--- START ---

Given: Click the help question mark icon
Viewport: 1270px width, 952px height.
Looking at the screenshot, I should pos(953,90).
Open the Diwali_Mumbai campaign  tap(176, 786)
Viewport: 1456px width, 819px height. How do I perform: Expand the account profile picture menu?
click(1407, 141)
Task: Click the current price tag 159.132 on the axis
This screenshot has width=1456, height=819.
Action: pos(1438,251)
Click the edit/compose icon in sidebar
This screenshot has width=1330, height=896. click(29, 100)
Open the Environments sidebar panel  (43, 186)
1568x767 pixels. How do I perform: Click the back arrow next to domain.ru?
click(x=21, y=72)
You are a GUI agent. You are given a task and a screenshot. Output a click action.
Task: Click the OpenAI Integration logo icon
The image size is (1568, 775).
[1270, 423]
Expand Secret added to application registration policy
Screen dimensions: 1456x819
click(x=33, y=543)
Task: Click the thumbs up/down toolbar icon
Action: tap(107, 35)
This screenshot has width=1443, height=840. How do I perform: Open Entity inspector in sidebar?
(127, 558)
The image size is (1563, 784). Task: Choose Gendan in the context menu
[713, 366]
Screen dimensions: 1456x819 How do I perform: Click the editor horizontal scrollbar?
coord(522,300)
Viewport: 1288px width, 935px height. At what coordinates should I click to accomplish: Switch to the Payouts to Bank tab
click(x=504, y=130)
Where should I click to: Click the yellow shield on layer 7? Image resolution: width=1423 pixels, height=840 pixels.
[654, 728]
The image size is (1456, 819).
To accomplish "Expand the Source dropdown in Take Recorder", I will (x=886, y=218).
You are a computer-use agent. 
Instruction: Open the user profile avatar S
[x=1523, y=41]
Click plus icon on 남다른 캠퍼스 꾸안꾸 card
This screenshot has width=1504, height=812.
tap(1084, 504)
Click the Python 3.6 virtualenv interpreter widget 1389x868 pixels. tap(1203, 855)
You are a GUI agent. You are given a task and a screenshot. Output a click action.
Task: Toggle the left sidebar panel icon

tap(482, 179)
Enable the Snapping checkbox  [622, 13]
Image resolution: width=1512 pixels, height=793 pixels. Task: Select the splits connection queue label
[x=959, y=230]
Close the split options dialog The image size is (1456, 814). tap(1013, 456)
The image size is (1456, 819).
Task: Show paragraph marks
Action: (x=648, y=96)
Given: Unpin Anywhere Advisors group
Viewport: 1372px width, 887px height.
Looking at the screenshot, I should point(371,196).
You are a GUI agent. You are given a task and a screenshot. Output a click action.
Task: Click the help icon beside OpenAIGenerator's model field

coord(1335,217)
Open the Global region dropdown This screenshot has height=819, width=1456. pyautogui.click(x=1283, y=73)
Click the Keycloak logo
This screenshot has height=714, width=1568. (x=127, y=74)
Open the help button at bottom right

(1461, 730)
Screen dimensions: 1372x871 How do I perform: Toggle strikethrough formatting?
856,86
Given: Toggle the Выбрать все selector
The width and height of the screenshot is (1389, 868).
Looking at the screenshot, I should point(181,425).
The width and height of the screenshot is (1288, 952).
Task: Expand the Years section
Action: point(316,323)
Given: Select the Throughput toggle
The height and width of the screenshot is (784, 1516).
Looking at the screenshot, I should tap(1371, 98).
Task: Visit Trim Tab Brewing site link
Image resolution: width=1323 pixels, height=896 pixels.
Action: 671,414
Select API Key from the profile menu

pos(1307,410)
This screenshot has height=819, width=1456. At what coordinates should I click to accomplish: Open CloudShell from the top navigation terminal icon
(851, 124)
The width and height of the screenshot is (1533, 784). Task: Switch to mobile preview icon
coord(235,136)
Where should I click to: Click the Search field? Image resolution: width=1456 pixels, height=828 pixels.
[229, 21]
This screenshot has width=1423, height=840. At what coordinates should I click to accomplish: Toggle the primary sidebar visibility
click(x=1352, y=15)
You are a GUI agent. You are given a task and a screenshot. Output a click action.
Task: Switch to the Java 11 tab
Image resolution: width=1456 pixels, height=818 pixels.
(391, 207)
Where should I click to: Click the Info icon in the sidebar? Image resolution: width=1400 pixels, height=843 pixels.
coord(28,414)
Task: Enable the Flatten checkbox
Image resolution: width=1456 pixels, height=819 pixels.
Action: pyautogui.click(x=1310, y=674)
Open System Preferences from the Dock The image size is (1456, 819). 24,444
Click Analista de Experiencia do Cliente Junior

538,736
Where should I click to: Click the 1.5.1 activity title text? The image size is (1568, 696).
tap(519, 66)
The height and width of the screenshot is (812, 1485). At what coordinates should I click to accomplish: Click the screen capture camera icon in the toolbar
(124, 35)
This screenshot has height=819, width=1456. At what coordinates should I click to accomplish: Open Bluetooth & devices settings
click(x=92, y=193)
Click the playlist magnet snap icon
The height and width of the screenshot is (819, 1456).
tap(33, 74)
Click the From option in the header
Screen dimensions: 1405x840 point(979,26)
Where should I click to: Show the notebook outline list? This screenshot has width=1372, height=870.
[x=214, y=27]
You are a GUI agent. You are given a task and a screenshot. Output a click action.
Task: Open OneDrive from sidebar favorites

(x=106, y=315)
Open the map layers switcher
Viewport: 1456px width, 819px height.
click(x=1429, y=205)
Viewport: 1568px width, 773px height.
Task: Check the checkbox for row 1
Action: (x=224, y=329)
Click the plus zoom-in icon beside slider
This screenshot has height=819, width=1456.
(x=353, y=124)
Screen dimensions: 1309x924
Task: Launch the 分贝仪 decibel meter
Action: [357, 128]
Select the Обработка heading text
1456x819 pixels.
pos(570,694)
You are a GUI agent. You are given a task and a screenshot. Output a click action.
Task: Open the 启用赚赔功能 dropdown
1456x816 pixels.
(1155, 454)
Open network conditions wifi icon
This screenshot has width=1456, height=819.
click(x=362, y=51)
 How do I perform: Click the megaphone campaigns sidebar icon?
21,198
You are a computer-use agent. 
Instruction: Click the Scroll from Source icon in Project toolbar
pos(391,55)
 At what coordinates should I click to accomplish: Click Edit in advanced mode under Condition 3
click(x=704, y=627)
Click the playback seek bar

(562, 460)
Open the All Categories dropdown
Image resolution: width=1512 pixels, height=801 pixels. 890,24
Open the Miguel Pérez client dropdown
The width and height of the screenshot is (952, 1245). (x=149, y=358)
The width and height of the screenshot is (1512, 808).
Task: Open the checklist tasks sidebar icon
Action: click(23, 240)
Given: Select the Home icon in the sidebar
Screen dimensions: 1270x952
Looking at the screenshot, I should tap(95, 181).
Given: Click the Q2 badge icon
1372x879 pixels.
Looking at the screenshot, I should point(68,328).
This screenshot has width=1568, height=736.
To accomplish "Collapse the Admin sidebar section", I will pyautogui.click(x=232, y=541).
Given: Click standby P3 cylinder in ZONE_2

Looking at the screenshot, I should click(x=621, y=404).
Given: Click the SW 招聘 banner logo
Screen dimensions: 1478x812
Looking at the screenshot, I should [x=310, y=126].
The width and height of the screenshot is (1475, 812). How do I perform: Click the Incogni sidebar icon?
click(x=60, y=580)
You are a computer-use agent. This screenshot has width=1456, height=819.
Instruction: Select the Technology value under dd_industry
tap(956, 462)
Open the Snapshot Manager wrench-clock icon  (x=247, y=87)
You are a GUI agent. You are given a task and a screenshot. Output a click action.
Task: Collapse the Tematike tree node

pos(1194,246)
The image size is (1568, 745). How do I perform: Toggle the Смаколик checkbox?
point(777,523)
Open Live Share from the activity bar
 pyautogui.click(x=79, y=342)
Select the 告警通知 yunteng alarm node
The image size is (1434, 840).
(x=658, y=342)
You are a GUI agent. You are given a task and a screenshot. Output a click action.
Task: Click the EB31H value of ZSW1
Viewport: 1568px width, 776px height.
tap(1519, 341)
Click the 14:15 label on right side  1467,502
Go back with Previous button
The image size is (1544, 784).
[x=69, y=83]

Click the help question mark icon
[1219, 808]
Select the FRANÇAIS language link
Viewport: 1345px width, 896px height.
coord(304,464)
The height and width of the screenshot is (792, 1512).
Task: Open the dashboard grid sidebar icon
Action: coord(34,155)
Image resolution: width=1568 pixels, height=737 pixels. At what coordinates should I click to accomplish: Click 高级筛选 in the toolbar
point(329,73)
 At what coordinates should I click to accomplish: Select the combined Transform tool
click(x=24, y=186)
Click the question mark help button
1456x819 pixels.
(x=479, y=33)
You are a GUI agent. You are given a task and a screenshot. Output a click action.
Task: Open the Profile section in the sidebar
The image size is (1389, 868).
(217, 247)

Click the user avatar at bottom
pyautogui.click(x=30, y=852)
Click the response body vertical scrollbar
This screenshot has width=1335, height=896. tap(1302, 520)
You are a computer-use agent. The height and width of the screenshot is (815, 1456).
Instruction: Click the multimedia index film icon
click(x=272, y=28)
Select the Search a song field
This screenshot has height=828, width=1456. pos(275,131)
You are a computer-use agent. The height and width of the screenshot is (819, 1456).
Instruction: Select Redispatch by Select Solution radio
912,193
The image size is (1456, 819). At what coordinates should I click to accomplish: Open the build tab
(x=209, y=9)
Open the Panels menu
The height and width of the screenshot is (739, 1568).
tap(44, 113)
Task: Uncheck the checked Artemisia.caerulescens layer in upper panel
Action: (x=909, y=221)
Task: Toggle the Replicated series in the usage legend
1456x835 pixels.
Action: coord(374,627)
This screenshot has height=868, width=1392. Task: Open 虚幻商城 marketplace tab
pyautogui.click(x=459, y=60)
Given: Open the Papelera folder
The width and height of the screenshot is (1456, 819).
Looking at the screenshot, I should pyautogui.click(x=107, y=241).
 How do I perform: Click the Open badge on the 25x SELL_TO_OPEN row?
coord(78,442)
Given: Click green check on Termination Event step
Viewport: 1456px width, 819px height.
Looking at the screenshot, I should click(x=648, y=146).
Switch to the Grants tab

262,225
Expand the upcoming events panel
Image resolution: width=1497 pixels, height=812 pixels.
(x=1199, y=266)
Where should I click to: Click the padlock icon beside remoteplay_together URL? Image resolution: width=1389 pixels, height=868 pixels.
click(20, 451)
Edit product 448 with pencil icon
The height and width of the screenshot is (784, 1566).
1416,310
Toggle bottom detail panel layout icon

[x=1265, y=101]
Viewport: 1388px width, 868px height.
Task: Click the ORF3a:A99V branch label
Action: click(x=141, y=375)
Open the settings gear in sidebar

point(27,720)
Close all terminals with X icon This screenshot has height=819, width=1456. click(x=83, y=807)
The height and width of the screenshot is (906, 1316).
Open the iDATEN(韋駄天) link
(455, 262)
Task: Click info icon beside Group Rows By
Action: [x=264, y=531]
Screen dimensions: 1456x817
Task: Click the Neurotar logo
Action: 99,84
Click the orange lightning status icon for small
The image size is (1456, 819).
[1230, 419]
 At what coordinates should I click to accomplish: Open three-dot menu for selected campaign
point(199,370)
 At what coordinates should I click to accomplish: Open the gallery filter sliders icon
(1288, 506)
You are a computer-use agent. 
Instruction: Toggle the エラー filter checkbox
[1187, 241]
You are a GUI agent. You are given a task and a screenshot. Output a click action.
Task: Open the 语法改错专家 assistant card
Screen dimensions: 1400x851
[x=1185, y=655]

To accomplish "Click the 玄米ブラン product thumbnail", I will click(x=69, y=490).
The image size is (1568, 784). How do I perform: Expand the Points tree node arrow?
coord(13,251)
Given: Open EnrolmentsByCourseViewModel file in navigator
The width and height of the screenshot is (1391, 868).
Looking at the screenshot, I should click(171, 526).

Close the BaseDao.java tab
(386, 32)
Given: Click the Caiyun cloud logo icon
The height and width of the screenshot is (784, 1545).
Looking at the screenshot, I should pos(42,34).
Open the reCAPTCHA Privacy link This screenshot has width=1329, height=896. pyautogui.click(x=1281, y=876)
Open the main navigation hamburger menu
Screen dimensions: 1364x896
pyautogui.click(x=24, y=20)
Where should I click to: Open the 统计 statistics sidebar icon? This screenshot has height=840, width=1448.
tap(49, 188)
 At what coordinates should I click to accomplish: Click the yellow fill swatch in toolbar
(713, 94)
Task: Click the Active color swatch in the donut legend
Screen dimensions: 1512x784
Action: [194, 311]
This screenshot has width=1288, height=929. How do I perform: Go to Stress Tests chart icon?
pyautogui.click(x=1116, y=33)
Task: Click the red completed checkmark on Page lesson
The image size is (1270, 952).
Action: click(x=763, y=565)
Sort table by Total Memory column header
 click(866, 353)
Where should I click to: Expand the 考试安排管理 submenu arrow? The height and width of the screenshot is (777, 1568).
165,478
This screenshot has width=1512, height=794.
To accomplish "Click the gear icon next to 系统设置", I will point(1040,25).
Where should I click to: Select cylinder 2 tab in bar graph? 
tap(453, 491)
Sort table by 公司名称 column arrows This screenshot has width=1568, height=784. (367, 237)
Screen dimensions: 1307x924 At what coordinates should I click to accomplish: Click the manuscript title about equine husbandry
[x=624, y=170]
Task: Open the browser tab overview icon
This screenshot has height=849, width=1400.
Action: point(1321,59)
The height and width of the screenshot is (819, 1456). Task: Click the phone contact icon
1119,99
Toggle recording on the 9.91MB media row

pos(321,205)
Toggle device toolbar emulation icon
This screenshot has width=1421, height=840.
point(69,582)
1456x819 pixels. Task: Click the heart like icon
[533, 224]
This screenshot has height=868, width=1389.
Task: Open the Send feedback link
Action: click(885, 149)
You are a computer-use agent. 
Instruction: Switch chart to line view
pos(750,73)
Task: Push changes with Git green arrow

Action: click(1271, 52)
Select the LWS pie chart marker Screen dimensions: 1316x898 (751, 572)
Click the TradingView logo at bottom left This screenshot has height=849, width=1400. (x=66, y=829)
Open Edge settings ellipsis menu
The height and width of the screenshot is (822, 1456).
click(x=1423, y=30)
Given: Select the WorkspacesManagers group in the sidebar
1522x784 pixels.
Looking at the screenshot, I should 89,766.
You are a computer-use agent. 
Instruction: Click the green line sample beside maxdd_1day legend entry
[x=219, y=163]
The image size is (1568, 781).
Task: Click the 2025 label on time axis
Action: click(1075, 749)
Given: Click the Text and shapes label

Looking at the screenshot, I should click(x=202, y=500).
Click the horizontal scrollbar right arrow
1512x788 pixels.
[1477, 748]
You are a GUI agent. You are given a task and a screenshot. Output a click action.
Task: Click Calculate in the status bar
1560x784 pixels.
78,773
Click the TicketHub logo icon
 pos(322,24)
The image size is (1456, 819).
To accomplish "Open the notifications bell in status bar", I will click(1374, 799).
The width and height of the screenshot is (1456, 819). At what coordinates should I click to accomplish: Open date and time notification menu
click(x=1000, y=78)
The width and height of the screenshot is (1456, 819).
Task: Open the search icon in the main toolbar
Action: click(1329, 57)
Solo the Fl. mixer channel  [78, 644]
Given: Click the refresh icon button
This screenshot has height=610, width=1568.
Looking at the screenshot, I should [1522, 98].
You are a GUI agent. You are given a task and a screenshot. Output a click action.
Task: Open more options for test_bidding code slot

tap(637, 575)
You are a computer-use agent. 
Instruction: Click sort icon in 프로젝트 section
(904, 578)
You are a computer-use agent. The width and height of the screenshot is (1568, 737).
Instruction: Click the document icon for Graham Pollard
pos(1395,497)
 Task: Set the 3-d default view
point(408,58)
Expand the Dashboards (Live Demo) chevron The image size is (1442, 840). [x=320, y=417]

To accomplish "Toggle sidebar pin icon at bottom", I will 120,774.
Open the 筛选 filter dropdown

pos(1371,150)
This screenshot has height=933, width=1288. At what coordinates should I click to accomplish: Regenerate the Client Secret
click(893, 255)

--- END ---

- **REQUIRED WORK**: From the line containing "Instruction: Click the green" to the final line of the data, repeat each line exactly. Include both ends.

- **RESPONSE AREA**:
Instruction: Click the green line sample beside maxdd_1day legend entry
[x=219, y=163]
The image size is (1568, 781).
Task: Click the 2025 label on time axis
Action: click(1075, 749)
Given: Click the Text and shapes label

Looking at the screenshot, I should click(x=202, y=500).
Click the horizontal scrollbar right arrow
1512x788 pixels.
[1477, 748]
You are a GUI agent. You are given a task and a screenshot. Output a click action.
Task: Click Calculate in the status bar
1560x784 pixels.
78,773
Click the TicketHub logo icon
 pos(322,24)
The image size is (1456, 819).
To accomplish "Open the notifications bell in status bar", I will click(1374, 799).
The width and height of the screenshot is (1456, 819). At what coordinates should I click to accomplish: Open date and time notification menu
click(x=1000, y=78)
The width and height of the screenshot is (1456, 819).
Task: Open the search icon in the main toolbar
Action: click(1329, 57)
Solo the Fl. mixer channel  [78, 644]
Given: Click the refresh icon button
This screenshot has height=610, width=1568.
Looking at the screenshot, I should [1522, 98].
You are a GUI agent. You are given a task and a screenshot. Output a click action.
Task: Open more options for test_bidding code slot

tap(637, 575)
You are a computer-use agent. 
Instruction: Click sort icon in 프로젝트 section
(904, 578)
You are a computer-use agent. The width and height of the screenshot is (1568, 737).
Instruction: Click the document icon for Graham Pollard
pos(1395,497)
 Task: Set the 3-d default view
point(408,58)
Expand the Dashboards (Live Demo) chevron The image size is (1442, 840). [x=320, y=417]

To accomplish "Toggle sidebar pin icon at bottom", I will 120,774.
Open the 筛选 filter dropdown

pos(1371,150)
This screenshot has height=933, width=1288. At what coordinates should I click to accomplish: Regenerate the Client Secret
click(893, 255)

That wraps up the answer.